__CHALLENGE__: Render everything from the start of the records down to the line containing "Katalog (1201, 1742)", inclusive, as a Markdown table with the columns No. and Line, numbering each row and omitting blank lines.

__RECORDS TO USE__:
↓
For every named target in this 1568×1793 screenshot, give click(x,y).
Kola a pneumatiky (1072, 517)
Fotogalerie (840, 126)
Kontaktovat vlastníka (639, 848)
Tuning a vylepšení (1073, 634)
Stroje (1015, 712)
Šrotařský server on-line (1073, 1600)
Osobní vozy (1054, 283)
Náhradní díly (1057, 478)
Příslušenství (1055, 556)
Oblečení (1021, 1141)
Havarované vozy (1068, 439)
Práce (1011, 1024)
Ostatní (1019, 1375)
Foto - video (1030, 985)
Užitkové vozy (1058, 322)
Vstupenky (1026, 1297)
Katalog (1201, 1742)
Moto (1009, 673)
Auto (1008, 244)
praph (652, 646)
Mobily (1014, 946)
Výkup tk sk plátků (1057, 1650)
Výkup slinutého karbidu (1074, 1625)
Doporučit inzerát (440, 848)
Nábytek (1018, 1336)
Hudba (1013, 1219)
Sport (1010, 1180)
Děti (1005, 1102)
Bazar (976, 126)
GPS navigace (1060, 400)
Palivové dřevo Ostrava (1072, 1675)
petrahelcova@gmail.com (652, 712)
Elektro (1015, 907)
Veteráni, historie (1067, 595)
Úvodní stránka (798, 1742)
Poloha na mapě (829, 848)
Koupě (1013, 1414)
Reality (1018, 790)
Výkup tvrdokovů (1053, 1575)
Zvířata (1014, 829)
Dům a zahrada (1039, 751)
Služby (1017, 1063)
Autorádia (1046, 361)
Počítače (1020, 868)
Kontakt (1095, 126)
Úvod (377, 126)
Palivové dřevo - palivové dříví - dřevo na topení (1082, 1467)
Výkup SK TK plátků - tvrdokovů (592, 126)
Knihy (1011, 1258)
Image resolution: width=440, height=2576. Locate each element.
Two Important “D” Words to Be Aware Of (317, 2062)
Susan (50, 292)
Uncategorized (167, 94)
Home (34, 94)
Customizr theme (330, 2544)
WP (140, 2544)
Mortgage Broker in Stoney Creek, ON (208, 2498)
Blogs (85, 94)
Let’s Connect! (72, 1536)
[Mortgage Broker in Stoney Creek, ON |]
↑
__THE RESPONSE__:
| No. | Line |
|---|---|
| 1 | For every named target in this 1568×1793 screenshot, give click(x,y). |
| 2 | Kola a pneumatiky (1072, 517) |
| 3 | Fotogalerie (840, 126) |
| 4 | Kontaktovat vlastníka (639, 848) |
| 5 | Tuning a vylepšení (1073, 634) |
| 6 | Stroje (1015, 712) |
| 7 | Šrotařský server on-line (1073, 1600) |
| 8 | Osobní vozy (1054, 283) |
| 9 | Náhradní díly (1057, 478) |
| 10 | Příslušenství (1055, 556) |
| 11 | Oblečení (1021, 1141) |
| 12 | Havarované vozy (1068, 439) |
| 13 | Práce (1011, 1024) |
| 14 | Ostatní (1019, 1375) |
| 15 | Foto - video (1030, 985) |
| 16 | Užitkové vozy (1058, 322) |
| 17 | Vstupenky (1026, 1297) |
| 18 | Katalog (1201, 1742) |